TASK PROMPT :: The answer must be the full listing, reproduced without any change.

STUDY MATERIAL ::
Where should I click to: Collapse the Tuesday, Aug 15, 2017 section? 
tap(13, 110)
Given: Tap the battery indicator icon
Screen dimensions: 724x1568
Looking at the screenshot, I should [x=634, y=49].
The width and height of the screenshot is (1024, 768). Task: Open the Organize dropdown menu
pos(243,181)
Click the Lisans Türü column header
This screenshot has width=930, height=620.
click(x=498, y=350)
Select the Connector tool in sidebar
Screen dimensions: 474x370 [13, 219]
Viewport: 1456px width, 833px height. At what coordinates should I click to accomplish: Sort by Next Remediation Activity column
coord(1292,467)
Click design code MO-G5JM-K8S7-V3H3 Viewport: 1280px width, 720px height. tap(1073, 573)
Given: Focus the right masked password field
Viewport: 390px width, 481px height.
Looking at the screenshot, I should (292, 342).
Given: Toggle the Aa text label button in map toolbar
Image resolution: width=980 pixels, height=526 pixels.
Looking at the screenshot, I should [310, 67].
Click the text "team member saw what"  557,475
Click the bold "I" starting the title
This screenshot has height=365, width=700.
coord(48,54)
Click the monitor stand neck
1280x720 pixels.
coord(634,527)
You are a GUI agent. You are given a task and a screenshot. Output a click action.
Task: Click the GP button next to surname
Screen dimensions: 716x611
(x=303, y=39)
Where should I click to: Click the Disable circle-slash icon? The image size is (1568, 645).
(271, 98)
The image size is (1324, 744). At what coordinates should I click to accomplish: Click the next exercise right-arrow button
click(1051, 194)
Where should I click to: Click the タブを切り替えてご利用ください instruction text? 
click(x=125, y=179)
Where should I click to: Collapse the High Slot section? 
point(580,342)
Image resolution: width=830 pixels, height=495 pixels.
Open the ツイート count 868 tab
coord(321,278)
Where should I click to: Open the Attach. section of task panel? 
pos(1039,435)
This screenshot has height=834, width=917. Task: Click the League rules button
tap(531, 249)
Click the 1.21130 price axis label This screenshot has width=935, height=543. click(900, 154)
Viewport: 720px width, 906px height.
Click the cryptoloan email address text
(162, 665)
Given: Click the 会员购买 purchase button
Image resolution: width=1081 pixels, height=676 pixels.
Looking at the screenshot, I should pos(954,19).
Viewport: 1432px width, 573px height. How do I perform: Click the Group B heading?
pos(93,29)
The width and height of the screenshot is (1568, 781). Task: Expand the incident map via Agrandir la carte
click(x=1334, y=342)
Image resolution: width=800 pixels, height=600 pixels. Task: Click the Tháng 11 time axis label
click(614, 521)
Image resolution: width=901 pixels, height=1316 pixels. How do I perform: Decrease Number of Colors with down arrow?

PROBLEM SOLUTION ::
Where should I click to: Collapse the Tuesday, Aug 15, 2017 section? 
tap(13, 110)
Given: Tap the battery indicator icon
Screen dimensions: 724x1568
Looking at the screenshot, I should [x=634, y=49].
The width and height of the screenshot is (1024, 768). Task: Open the Organize dropdown menu
pos(243,181)
Click the Lisans Türü column header
This screenshot has width=930, height=620.
click(x=498, y=350)
Select the Connector tool in sidebar
Screen dimensions: 474x370 [13, 219]
Viewport: 1456px width, 833px height. At what coordinates should I click to accomplish: Sort by Next Remediation Activity column
coord(1292,467)
Click design code MO-G5JM-K8S7-V3H3 Viewport: 1280px width, 720px height. tap(1073, 573)
Given: Focus the right masked password field
Viewport: 390px width, 481px height.
Looking at the screenshot, I should (292, 342).
Given: Toggle the Aa text label button in map toolbar
Image resolution: width=980 pixels, height=526 pixels.
Looking at the screenshot, I should [310, 67].
Click the text "team member saw what"  557,475
Click the bold "I" starting the title
This screenshot has height=365, width=700.
coord(48,54)
Click the monitor stand neck
1280x720 pixels.
coord(634,527)
You are a GUI agent. You are given a task and a screenshot. Output a click action.
Task: Click the GP button next to surname
Screen dimensions: 716x611
(x=303, y=39)
Where should I click to: Click the Disable circle-slash icon? The image size is (1568, 645).
(271, 98)
The image size is (1324, 744). At what coordinates should I click to accomplish: Click the next exercise right-arrow button
click(1051, 194)
Where should I click to: Click the タブを切り替えてご利用ください instruction text? 
click(x=125, y=179)
Where should I click to: Collapse the High Slot section? 
point(580,342)
Image resolution: width=830 pixels, height=495 pixels.
Open the ツイート count 868 tab
coord(321,278)
Where should I click to: Open the Attach. section of task panel? 
pos(1039,435)
This screenshot has height=834, width=917. Task: Click the League rules button
tap(531, 249)
Click the 1.21130 price axis label This screenshot has width=935, height=543. click(900, 154)
Viewport: 720px width, 906px height.
Click the cryptoloan email address text
(162, 665)
Given: Click the 会员购买 purchase button
Image resolution: width=1081 pixels, height=676 pixels.
Looking at the screenshot, I should pos(954,19).
Viewport: 1432px width, 573px height. How do I perform: Click the Group B heading?
pos(93,29)
The width and height of the screenshot is (1568, 781). Task: Expand the incident map via Agrandir la carte
click(x=1334, y=342)
Image resolution: width=800 pixels, height=600 pixels. Task: Click the Tháng 11 time axis label
click(614, 521)
Image resolution: width=901 pixels, height=1316 pixels. How do I perform: Decrease Number of Colors with down arrow?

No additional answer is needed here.